Cytokinetics eyes go-it-alone strategy for aficamten

Cytokinetics eyes go-it-alone strategy for aficamten

Cytokinetics has been a top biotech takeover candidate for some time, thanks to blockbuster speculation about its lead drug aficamten, but a $1 billion-plus set of financing deals shows it is prepared to go to market on its own.

The South San Francisco biotech has reached a deal with Royalty Pharma to give it a royalty interest in future sales of aficamten, raising $575 million including $250 million on closing, and it has also separately announced plans for a $500 million stock offering.

In a statement, Cytokinetics said that part of the Royalty Pharma cash will go towards the commercial launch of cardiac myosin inhibitor aficamten, which is being prepared for filing in the US and Europe later this year after showing efficacy in a phase 3 trial in hypertrophic cardiomyopathy (HCM).

If approved, it will compete with Bristol-Myers Squibb’s first-to-market Camzyos (mavacamten), currently the only FDA-approved treatment for HCM.

Analysts have suggested aficamten could have a superior clinical profile to BMS’ drug, leading to speculation it could become a $3 billion-a-year product and drawing takeover interest from larger companies, reportedly including Novartis, Amgen, and AstraZeneca.

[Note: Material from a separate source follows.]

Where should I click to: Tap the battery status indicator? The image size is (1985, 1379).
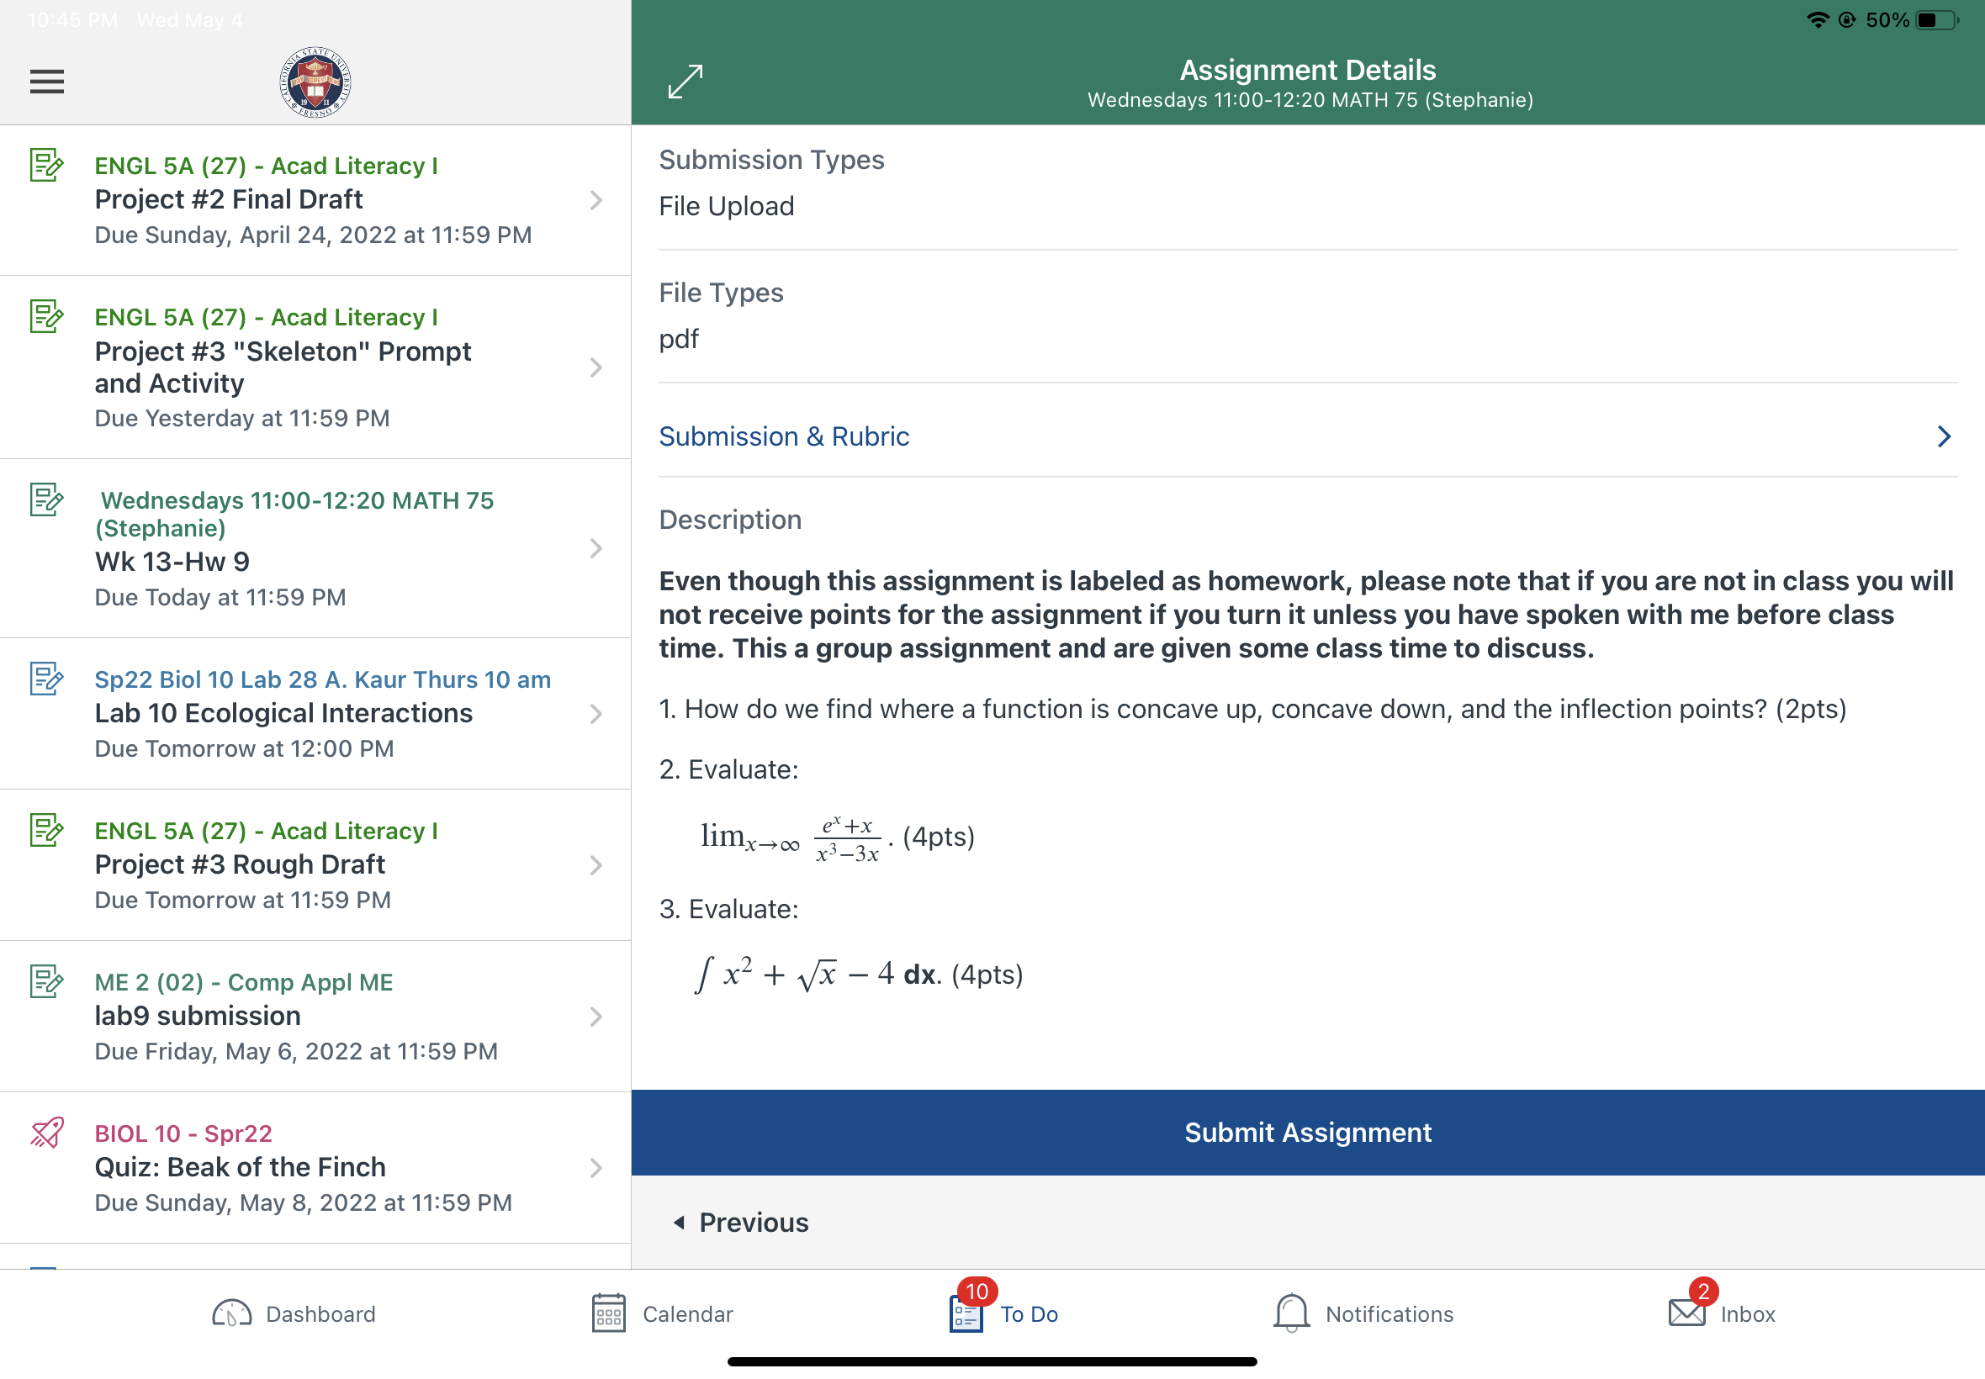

It seems that shareholders in Cytokinetics would have preferred a buyout, as shares in the company lost more than 17% of their value after the financing plans were announced.

In its update, Cytokinetics said it will use $50 million of the Royalty Pharma money to fund the launch of aficamten and has an opportunity to draw down another $175 million, if needed, in the following 12 months.

In return for the near-term funding, Royalty Pharma will earn royalties of 4.5% on annual net sales of aficamten up to $5 billion and 1% above that threshold.

Cytokinetics will also get $100 million to fund a confirmatory phase 3 trial of another cardiac myosin inhibitor, omecamtiv mecarbil, in patients with heart failure and reduced ejection fraction (HFrEF).

The FDA rejected its first marketing application for HFrEF a year ago on the advice of its expert advisors, who concluded that efficacy data filed in support of the drug was lacking. Cytokinetics had previously indicated it was not prepared to fund another study of the drug, so the decision to restart the programme came as a surprise, adding risk that may also have rattled investors.

Royalty Pharma is also taking part in the private placement, investing $50 million, and is in line for possible payments on sales of omecamtiv mecarbil and follow-up cardiac myosin inhibitor CK-586, in development for heart failure and preserved ejection fraction (HFpEF), if they make it to market.

Cytokinetics' chief executive, Robert Blum, said the new deal with Royalty Pharma “reinforces our shared conviction in the value of our cardiac myosin-focused pipeline of drug candidates.”